Many biological systems at different scales - proteins, cell colonies, bacteria and animal groups- are composed by multiple functional units interacting with each other in a non-trivial way. As a consequence, these systems often display remarkable collective properties, which produce effects that go well beyond the behavior of the single individual.
An archetypical example at the macro scale is flocking, where global coherence and collective motion emerge from inter-individual interactions. Another example at the micro-scale is RNA-based regulation of gene expression. In many such cases, the system as a whole can be schematized as a network of interacting units. From a mechanistic perspective a crucial question is therefore to understand what are the features, in terms of nature of interactions, topology of the network, and individual dynamics, that determine the behavior of the network at collective level. In this project we pursue these issues using concepts and approaches from Statistical Physics. We will exploit our expertise on ordering and out-of-equilibrium phenomena in condensed matter, and our more recent research on living active systems and regulatory networks, to develop novel theoretical models and explain experimental findings.
Let us now discuss the novelty of the proposed research and its expected impact. One remarkable feature of biological systems is that they display efficient large scale behavior - their collective dynamics being often related to some well-defined biological function. Understanding how this can be achieved is therefore an important general open issue.
Theoretical investigations in living active matter have developed along two main directions so far: on the one hand there are numerical works on self-propelled particle models; on the other hand there are hydrodynamic field theories describing the behavior at large scales of 'fluids' of very many of such particles. These approaches allowed to gain an enormous understanding. Still, they have their limits. Many real systems, for example, have finite sizes (below the hydrodynamic limit), with specific boundary conditions, and are far from the idealization of an infinite fluid. Besides, many systems of higher organisms, such as animal groups, have interaction protocols and individual dynamics that are different from the ones assumed in the simplest models: the interaction network is not based on a simple Euclidean metric, and the individual dynamics is inertial on the scales of interest . As a consequence, these systems are able to propagate information through the system in a very efficient way [6] and respond optimally to perturbations. We therefore plan to investigate what could be potential mechanisms leading to such behavior. To this aim, we will study models with different kinds of dynamical rules trying to understand how the dynamics and the interaction typology regulate the collective response of the system. Besides, by exploiting field theory approaches developed on ferromagnetic systems on lattice and off-lattice, we will try to develop a theoretical description of these phenomena. Recent results on midges swarms [7] show that these systems exhibit dynamical scaling, obeying the same kind of dynamical laws observed in condensed matter systems (but with different exponents), and therefore encouraging such an approach. For example, the effect of a perturbation on a moving group (e.g. a predatory attack on a flock) can be modeled as a time dependent external field acting on a ferromagnetic model on a random network [8], and the global response of the network investigated.
Recent research on ferromagnetic systems subject to slowly varying external fields [9] or a time dependent noise [9] can be extremely useful in this respect, indicating how the out of equilibrium effect of the field changes the dynamical scaling of the system [10]. Novel finite-size methods also allow to investigate critical behavior in presence of off-equilibrium dynamics [11].

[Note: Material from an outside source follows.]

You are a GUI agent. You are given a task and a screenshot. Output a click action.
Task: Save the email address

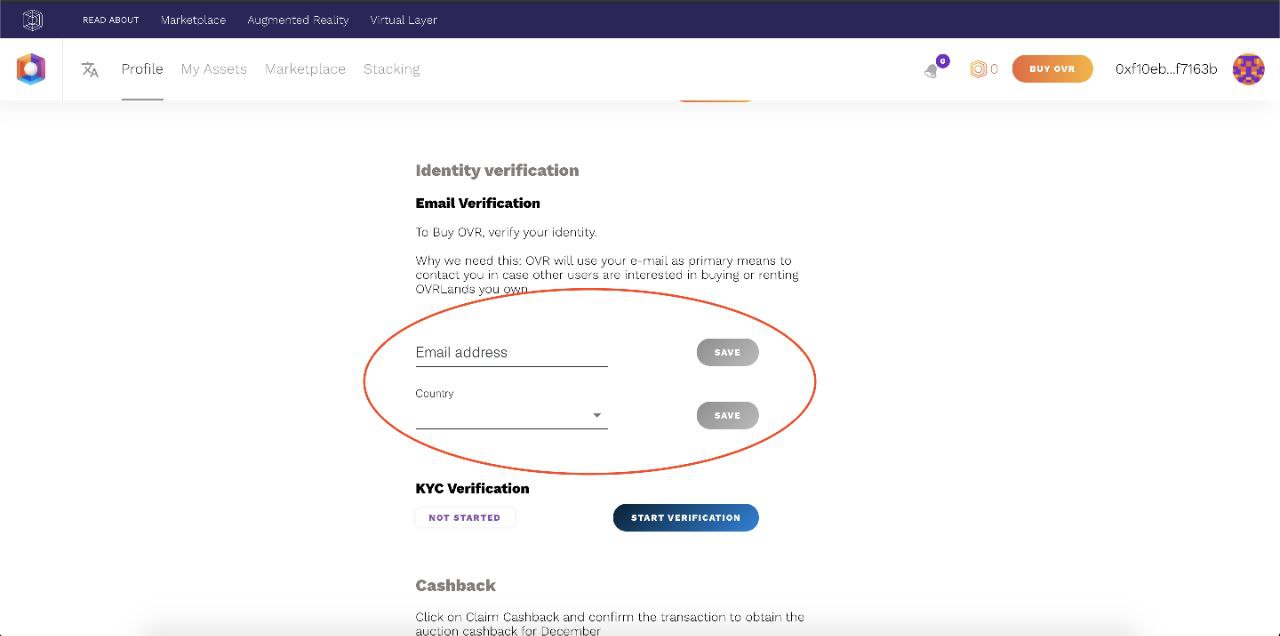[727, 352]
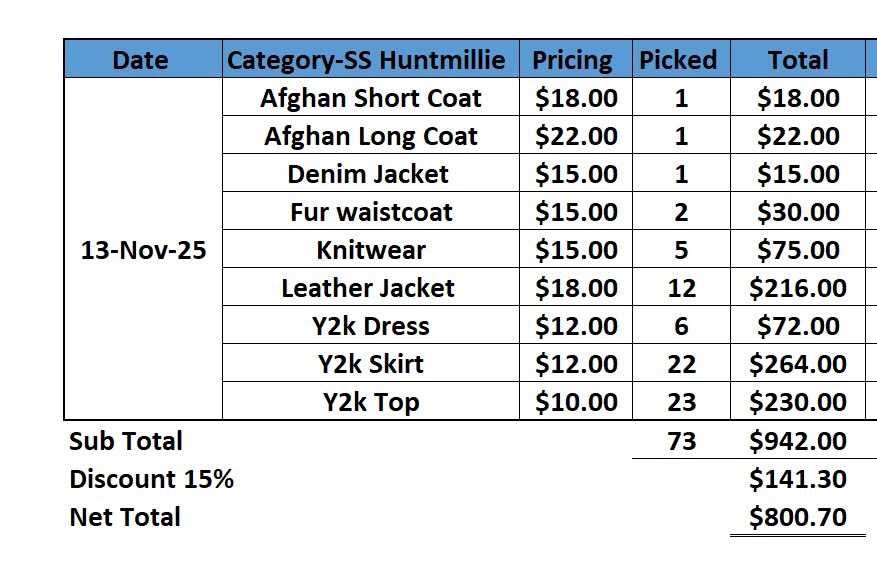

Another aspect of many active systems, not much explored so far, is related to the non-symmetric nature of interactions between individuals. This asymmetry represents a further source, beyond motility, of non-equilibrium. Recent works [12] showed that it determines a non-trivial response of the system to endogenous fluctuations, enhancing the system's
sensitivity to noise. A schematic way to investigate this problem is to study the fluctuations of a set of orientational degrees of freedom on a direct Euclidean graph. The problem is analogous to the study of the spectra of random Euclidean matrices, which are similar to the Hessian matrices determining the vibrations around the metastable minima of a glassy system, but with direct links. We will try to generalize techniques developed to analyse symmetric Euclidean Random Matrices and their localisation properties to the non-Hermitian case.
In the context of RNA regulation, we have analyzed in some detail the miRNA based post transcriptional, miRNA based regulation network [5,13,14]. We have studied a minimal model of posttranscriptional regulation where the emergence and the nature of the effective interactions can be characterized in detail at steady state. Sensitivity analysis have shown that binding free energies and repression mechanisms are the key ingredients for the cross-talk between ceRNAs to arise. Interactions emerge in specific ranges of repression values, and they can be symmetrical (one ceRNA influences another and vice versa) or asymmetrical (one ceRNA influences another but not the reverse), and may be highly selective, while possibly limited by noise. We have also shown that non trivial correlations among ceRNAs can emerge in experimental readouts due to transcriptional fluctuations even in the absence of miRNA-mediated cross-talk. Our results have had a relevant impact, on a community where the existenced itself of cross-talk phenomena is still a debated issue.